# Milksnake cross creamsicle or rootbeer



## YOGI BEAR (Jun 3, 2012)

Hi is it possible/a good idea to cross a milksnake to a creamsicle or a rootbeer and what would the hatchlings look like?

thanks in advance for any help given


----------



## Triangulum (Apr 30, 2006)

Not a good idea. Why cross breed?
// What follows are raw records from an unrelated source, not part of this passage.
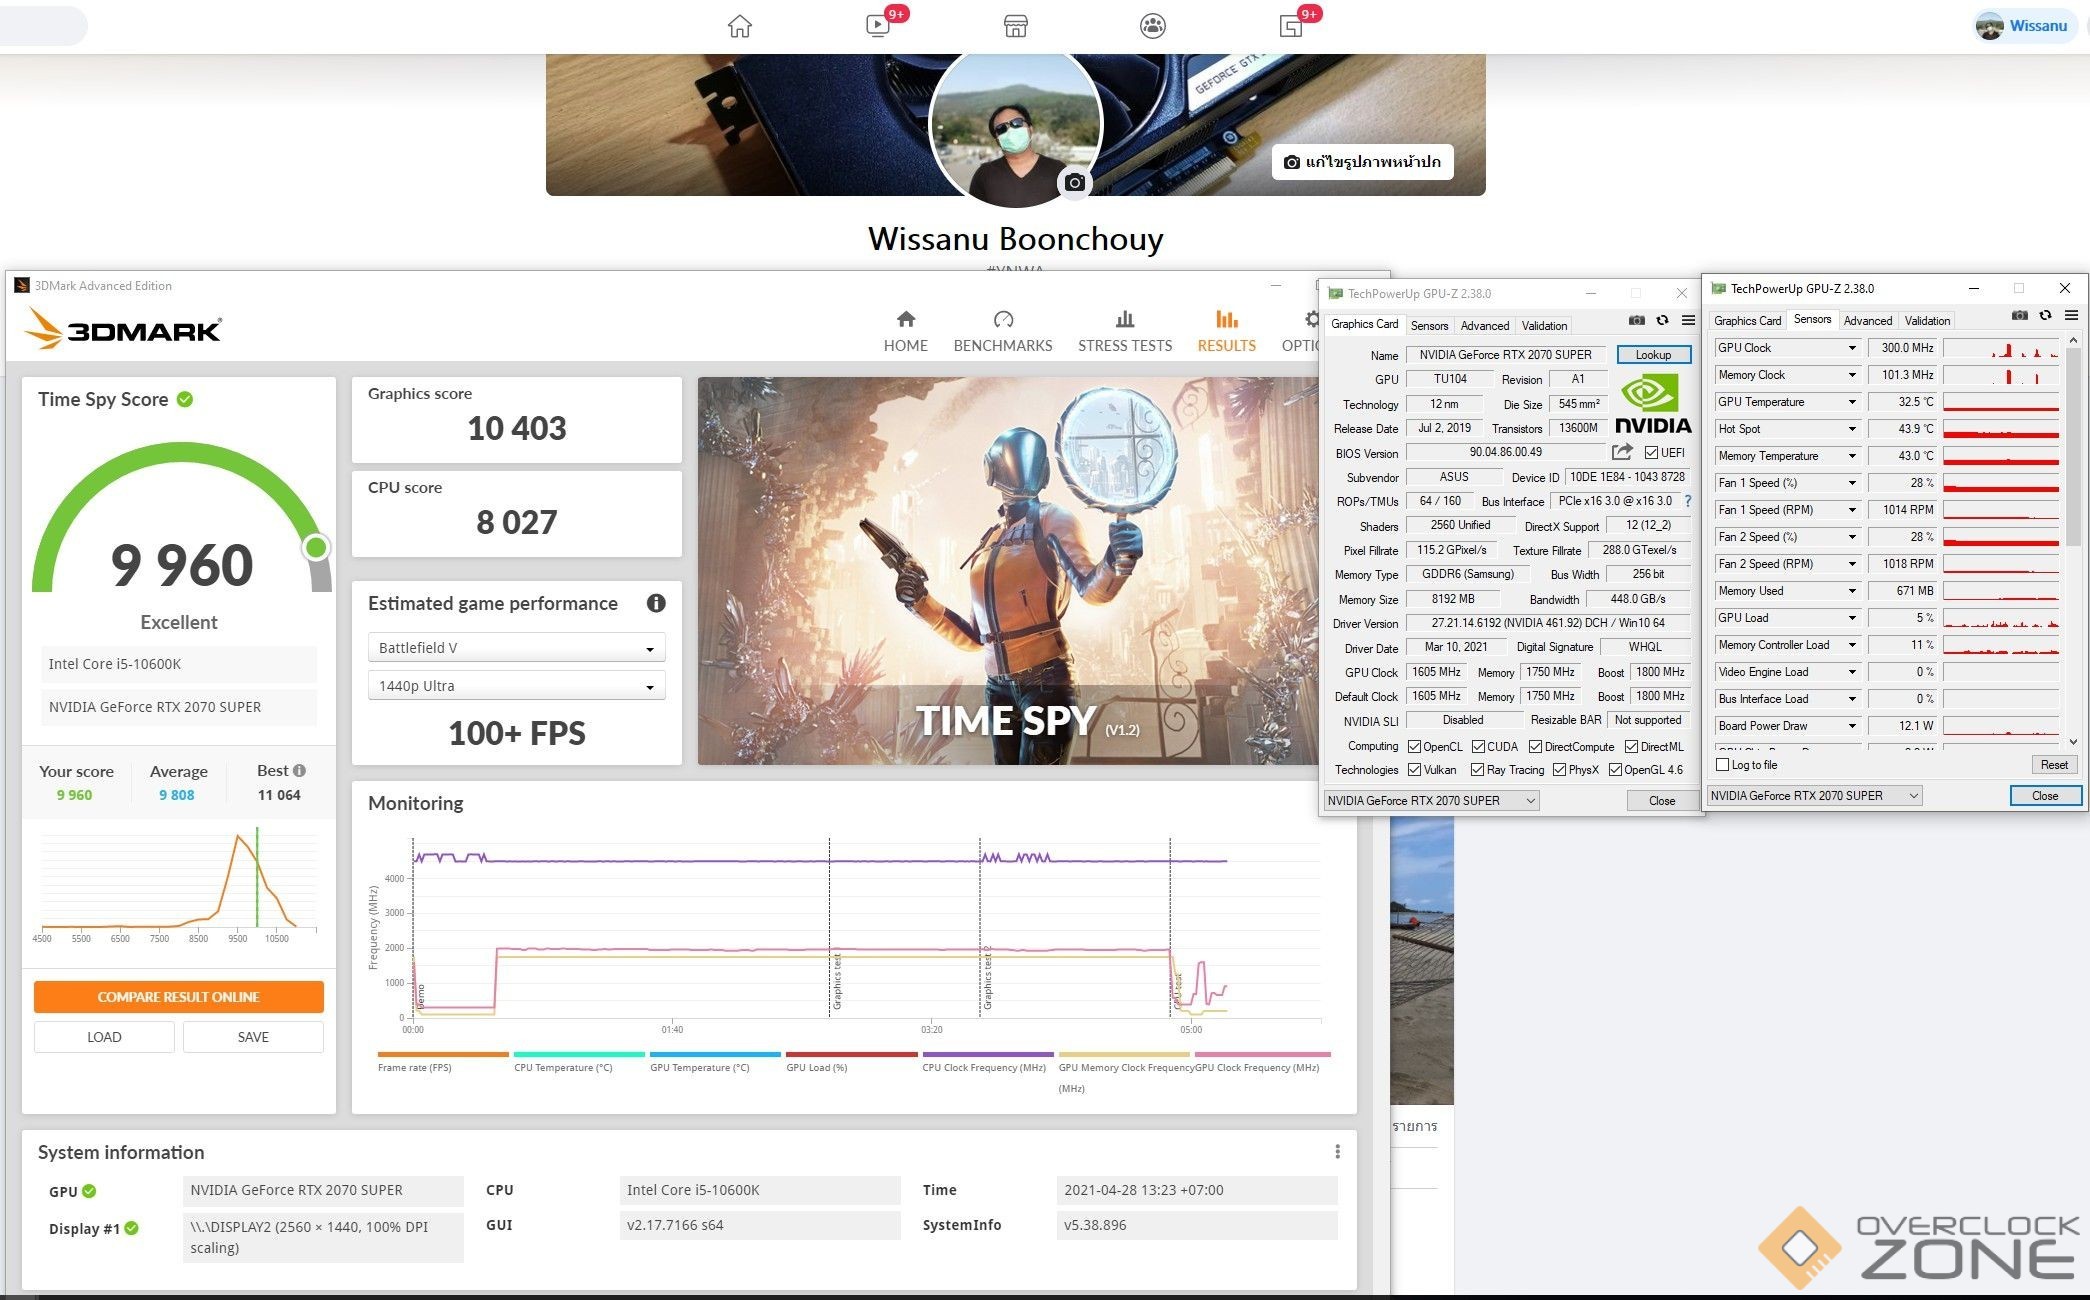Toggle the Ray Tracing checkbox
This screenshot has width=2090, height=1300.
pyautogui.click(x=1477, y=770)
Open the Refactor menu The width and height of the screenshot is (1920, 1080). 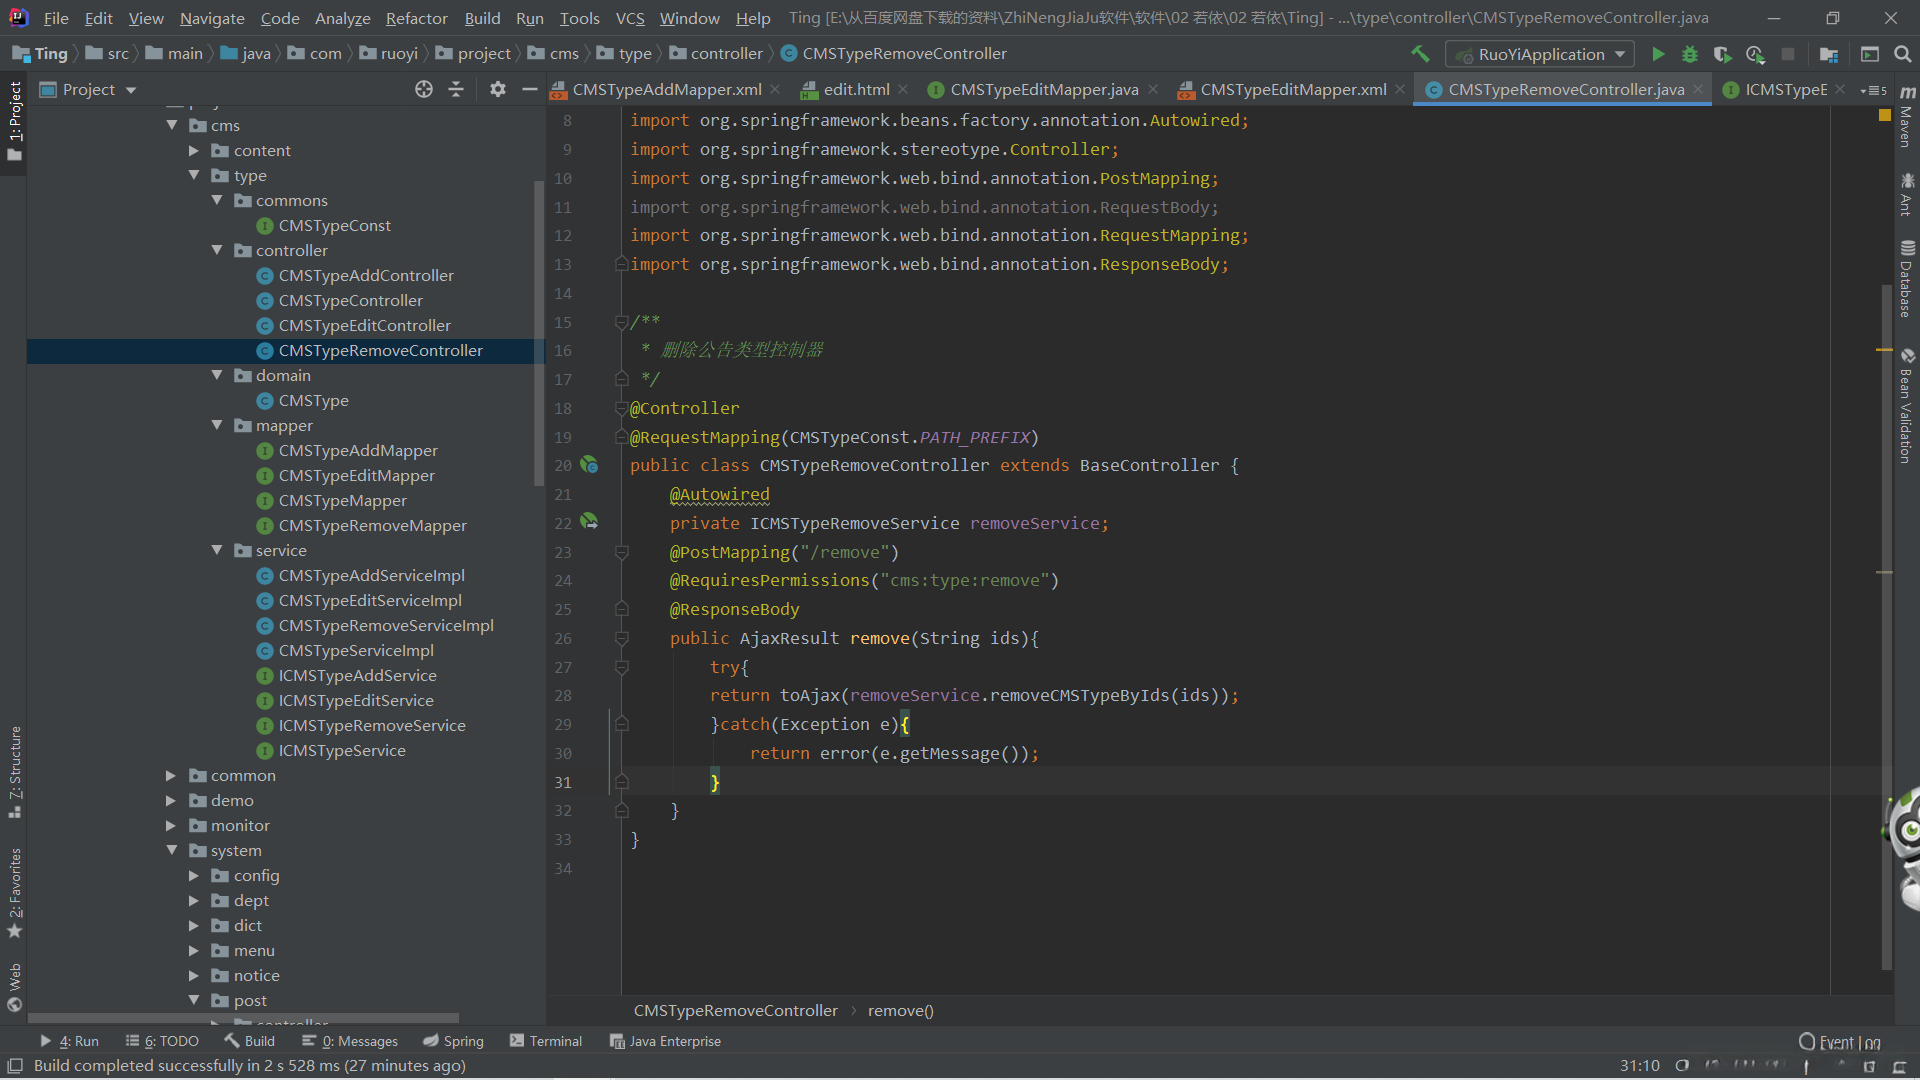[x=416, y=18]
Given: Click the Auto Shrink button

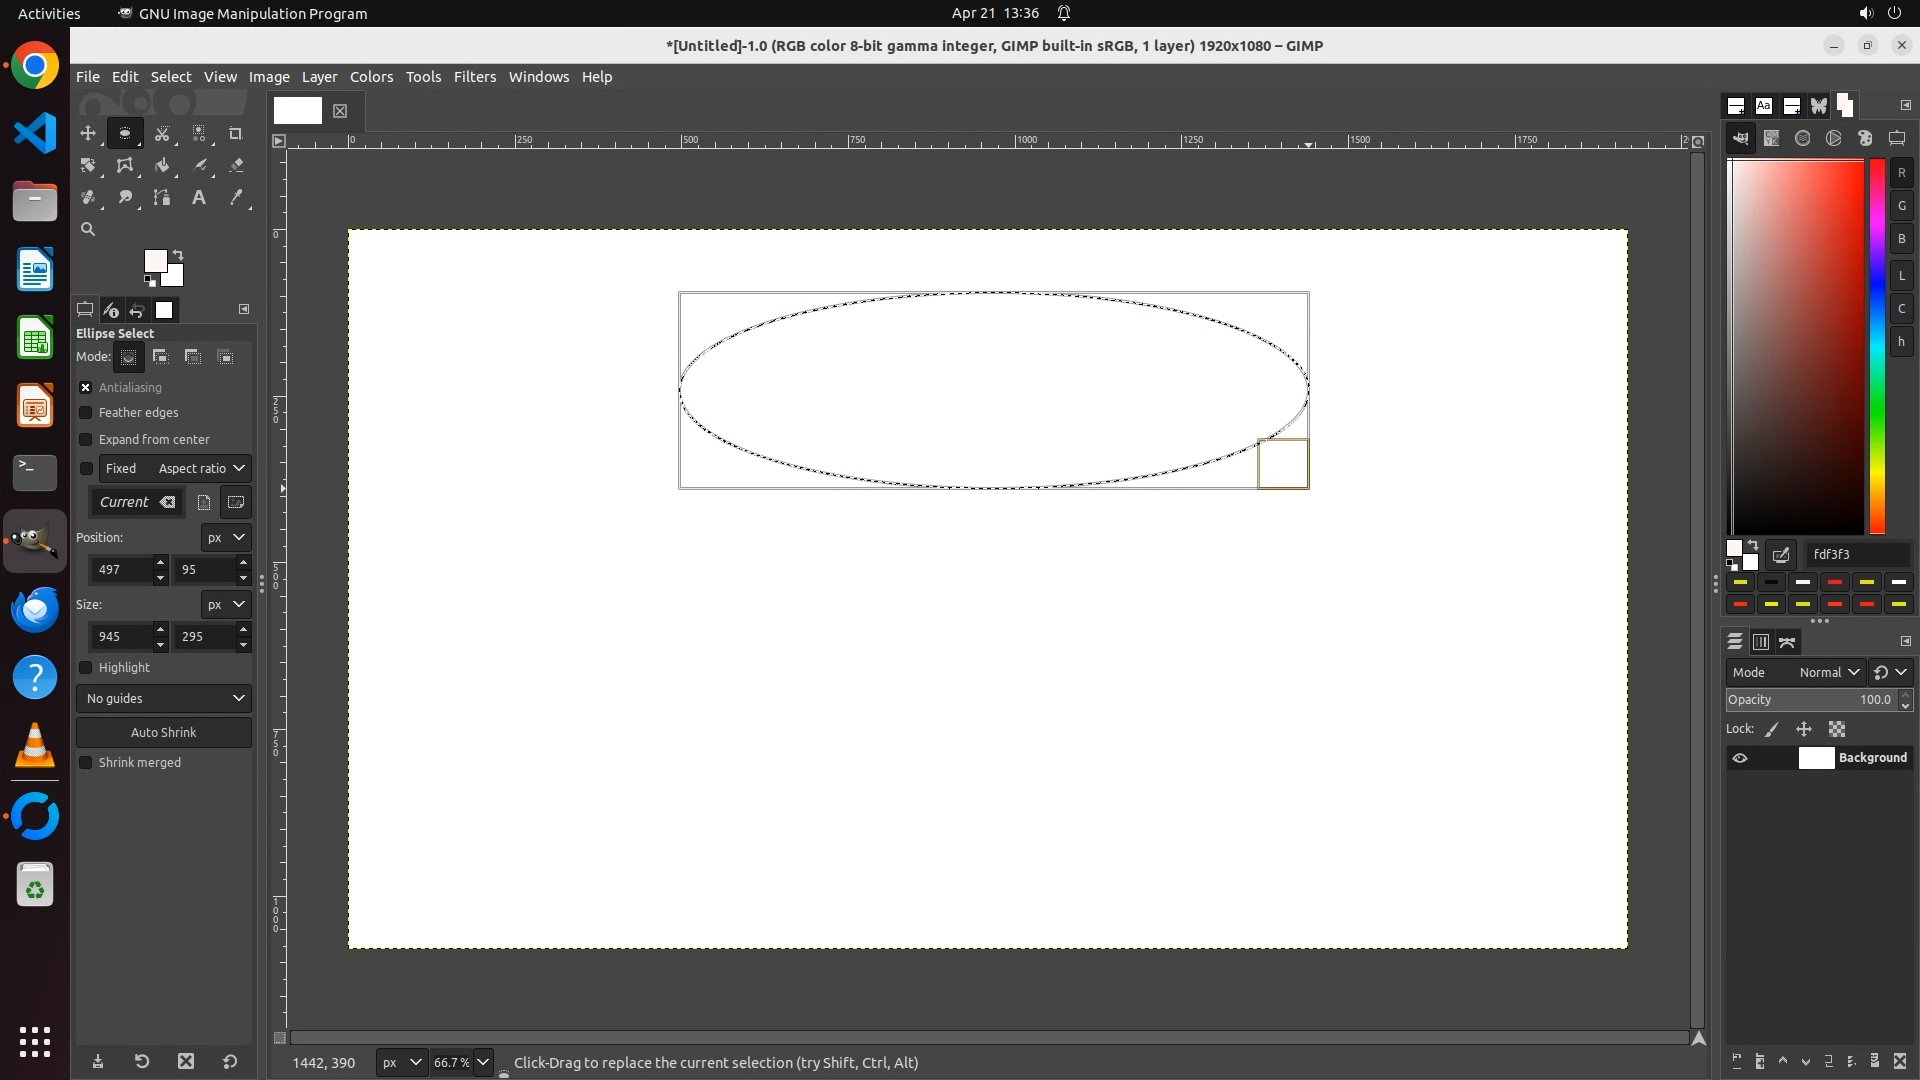Looking at the screenshot, I should pos(164,732).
There's enough cock-ups out there currently.

Scott


----------



## selina20 (May 28, 2008)

Not possible considering a milk and a corn are different genera and both the corns are also hybrids.


----------



## YOGI BEAR (Jun 3, 2012)

Thank you for the responces, but if corns(i know thier hybrid but aren't corn and rat snake genes very similar) and milksnakes can't breed how do you get sinacorns


----------



## SpiritSerpents (Mar 20, 2011)

Yes, you could do it, probably not a terribly good idea, and the hatchlings would look similar to the sinacorns as the emoryi ratsnake does little more than affect the *color* of the hybrid.


----------



## eeji (Feb 22, 2006)

yes it is entirely possible, and if its what you want to produce (as opposed to doing it just because thats what you have) then read up, research, talk to people that have done the particular hybrid you want then go for it.


----------



## Triangulum (Apr 30, 2006)

This will cone across blunt, however, If you were a responsible owner, and appreciate the species/sub-species, you wouldn't do it.

Like I said above. There's enough hybrids out there, being sold as pure specimens.

Scott


----------



## YOGI BEAR (Jun 3, 2012)

i was just curious no intentions of doing it and if i did do it they would defo be labelled as hybrids if i sold them


----------



## Triangulum (Apr 30, 2006)

YOGI BEAR said:


> i was just curious no intentions of doing it and if i did do it they would defo be labelled as hybrids if i sold them


:banghead:


----------



## YOGI BEAR (Jun 3, 2012)

sorry i mean't current intentions and probably after the majority of replies any intentions
:blush:


----------